Stored items
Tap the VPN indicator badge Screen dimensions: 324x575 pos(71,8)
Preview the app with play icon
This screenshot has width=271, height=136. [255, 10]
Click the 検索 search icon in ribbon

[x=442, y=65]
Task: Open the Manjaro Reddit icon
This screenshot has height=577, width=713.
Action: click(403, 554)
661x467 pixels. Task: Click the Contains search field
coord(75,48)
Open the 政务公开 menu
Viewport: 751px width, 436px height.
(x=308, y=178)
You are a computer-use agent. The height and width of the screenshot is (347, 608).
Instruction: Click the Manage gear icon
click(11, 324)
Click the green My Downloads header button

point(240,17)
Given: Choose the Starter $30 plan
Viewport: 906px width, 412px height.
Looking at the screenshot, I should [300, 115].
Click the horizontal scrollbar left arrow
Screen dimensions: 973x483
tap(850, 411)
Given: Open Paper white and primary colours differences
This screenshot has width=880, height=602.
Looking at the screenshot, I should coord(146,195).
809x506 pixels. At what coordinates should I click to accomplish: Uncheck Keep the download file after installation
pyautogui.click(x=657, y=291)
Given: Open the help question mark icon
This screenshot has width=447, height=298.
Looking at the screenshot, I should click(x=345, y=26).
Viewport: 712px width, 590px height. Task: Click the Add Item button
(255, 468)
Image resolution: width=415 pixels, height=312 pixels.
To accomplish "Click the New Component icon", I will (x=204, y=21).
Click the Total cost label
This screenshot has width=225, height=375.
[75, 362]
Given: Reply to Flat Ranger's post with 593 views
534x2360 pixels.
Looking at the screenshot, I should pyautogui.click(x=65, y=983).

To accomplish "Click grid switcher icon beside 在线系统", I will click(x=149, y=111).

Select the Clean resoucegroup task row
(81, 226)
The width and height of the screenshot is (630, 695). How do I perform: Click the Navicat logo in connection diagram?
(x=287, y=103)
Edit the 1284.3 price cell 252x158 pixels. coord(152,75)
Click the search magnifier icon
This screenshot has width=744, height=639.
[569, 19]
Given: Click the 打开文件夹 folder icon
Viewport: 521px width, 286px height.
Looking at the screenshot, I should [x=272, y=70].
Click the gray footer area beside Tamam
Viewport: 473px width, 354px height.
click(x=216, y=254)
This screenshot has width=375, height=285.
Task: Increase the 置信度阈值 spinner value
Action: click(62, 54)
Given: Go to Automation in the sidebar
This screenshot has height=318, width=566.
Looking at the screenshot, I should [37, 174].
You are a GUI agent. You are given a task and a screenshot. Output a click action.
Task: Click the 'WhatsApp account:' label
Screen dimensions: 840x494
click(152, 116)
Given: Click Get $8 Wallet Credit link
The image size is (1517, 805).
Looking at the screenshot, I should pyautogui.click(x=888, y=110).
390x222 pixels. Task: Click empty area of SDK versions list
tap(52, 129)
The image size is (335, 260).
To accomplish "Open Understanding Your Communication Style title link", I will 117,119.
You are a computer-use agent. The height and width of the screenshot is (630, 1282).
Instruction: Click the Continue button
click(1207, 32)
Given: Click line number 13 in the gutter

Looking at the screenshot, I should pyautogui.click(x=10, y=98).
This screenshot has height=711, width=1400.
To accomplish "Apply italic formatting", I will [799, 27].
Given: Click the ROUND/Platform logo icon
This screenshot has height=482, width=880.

→ Your objective:
Go through the data above and transcribe every entry exactly.

→ Exercise solution:
Tap the VPN indicator badge Screen dimensions: 324x575 pos(71,8)
Preview the app with play icon
This screenshot has width=271, height=136. [255, 10]
Click the 検索 search icon in ribbon

[x=442, y=65]
Task: Open the Manjaro Reddit icon
This screenshot has height=577, width=713.
Action: click(403, 554)
661x467 pixels. Task: Click the Contains search field
coord(75,48)
Open the 政务公开 menu
Viewport: 751px width, 436px height.
(x=308, y=178)
You are a computer-use agent. The height and width of the screenshot is (347, 608).
Instruction: Click the Manage gear icon
click(11, 324)
Click the green My Downloads header button

point(240,17)
Given: Choose the Starter $30 plan
Viewport: 906px width, 412px height.
Looking at the screenshot, I should [300, 115].
Click the horizontal scrollbar left arrow
Screen dimensions: 973x483
tap(850, 411)
Given: Open Paper white and primary colours differences
This screenshot has width=880, height=602.
Looking at the screenshot, I should coord(146,195).
809x506 pixels. At what coordinates should I click to accomplish: Uncheck Keep the download file after installation
pyautogui.click(x=657, y=291)
Given: Open the help question mark icon
This screenshot has width=447, height=298.
Looking at the screenshot, I should click(x=345, y=26).
Viewport: 712px width, 590px height. Task: Click the Add Item button
(255, 468)
Image resolution: width=415 pixels, height=312 pixels.
To accomplish "Click the New Component icon", I will (x=204, y=21).
Click the Total cost label
This screenshot has width=225, height=375.
[75, 362]
Given: Reply to Flat Ranger's post with 593 views
534x2360 pixels.
Looking at the screenshot, I should pyautogui.click(x=65, y=983).

To accomplish "Click grid switcher icon beside 在线系统", I will click(x=149, y=111).

Select the Clean resoucegroup task row
(81, 226)
The width and height of the screenshot is (630, 695). How do I perform: Click the Navicat logo in connection diagram?
(x=287, y=103)
Edit the 1284.3 price cell 252x158 pixels. coord(152,75)
Click the search magnifier icon
This screenshot has width=744, height=639.
[569, 19]
Given: Click the 打开文件夹 folder icon
Viewport: 521px width, 286px height.
Looking at the screenshot, I should [x=272, y=70].
Click the gray footer area beside Tamam
Viewport: 473px width, 354px height.
click(x=216, y=254)
This screenshot has width=375, height=285.
Task: Increase the 置信度阈值 spinner value
Action: click(62, 54)
Given: Go to Automation in the sidebar
This screenshot has height=318, width=566.
Looking at the screenshot, I should [37, 174].
You are a GUI agent. You are given a task and a screenshot. Output a click action.
Task: Click the 'WhatsApp account:' label
Screen dimensions: 840x494
click(152, 116)
Given: Click Get $8 Wallet Credit link
The image size is (1517, 805).
Looking at the screenshot, I should pyautogui.click(x=888, y=110).
390x222 pixels. Task: Click empty area of SDK versions list
tap(52, 129)
The image size is (335, 260).
To accomplish "Open Understanding Your Communication Style title link", I will 117,119.
You are a computer-use agent. The height and width of the screenshot is (630, 1282).
Instruction: Click the Continue button
click(1207, 32)
Given: Click line number 13 in the gutter

Looking at the screenshot, I should pyautogui.click(x=10, y=98).
This screenshot has height=711, width=1400.
To accomplish "Apply italic formatting", I will [799, 27].
Given: Click the ROUND/Platform logo icon
This screenshot has height=482, width=880.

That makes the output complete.